Kuplink! Kuplank! Kuplunk!

The two girls each had a little tin pail as they eagerly ran to the blueberry bushes. Kuplink! One found a blueberry and dropped it in her pail. Kuplank! Her sister found a berry. Kuplunk! That is how it went as the girls ran amongst the bushes picking a berry here and a berry there, asking to try them, and looking for the bears.

Their excitement at picking blueberries was inspired by the Robert McCloskey’s book, Blueberries for Sal. It is a sweet little book about a girl and her mother who go to Blueberry Hill to pick berries for canning and a bear and her cub who are also on the mountain. I love the simple story, and the depiction of a small child wandering about eating blueberries to her heart’s content. The illustrations are really nice as well; my favorite drawing is the canning scene at the end of the book. I admire the mother in the story for canning with a toddler in the midst of her canning supplies.

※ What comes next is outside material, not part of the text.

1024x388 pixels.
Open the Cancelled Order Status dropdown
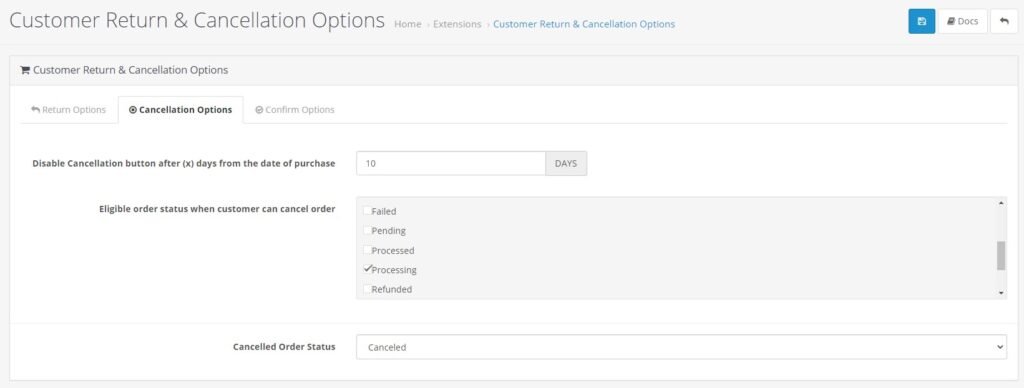681,348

We checked the book out of the library mid-July and, as we are with library books, held onto it for about three weeks. The girls asked to go blueberry picking, so we made a family outing of it the last week of the blueberry season. The whole week leading up to it they talked about how they each needed a little tin pail (I found these in the $1 section at Target!) and how the blueberries were going to sound as they dropped them into their pails. It was a lot of fun, and next year we hope to go at the height of the season so that we to can get some blueberries for canning.

Another highlight of the trip is that I reached a new level of mom-skills: nursing a baby who was in the baby carrier that I was wearing. It is definitely not my preference, but when the baby is fussing and we are out in a field picking berries there is not really any other option. Further, I had to point out to M what I was doing for him to be able to notice. 🙂

4 thoughts on “Kuplink! Kuplank! Kuplunk!”

  1. I totally relate to the mom — so focused on getting blueberries, she doesn't realize her toddler's about to be adopted/eaten, depending on interpretation ;), by bears.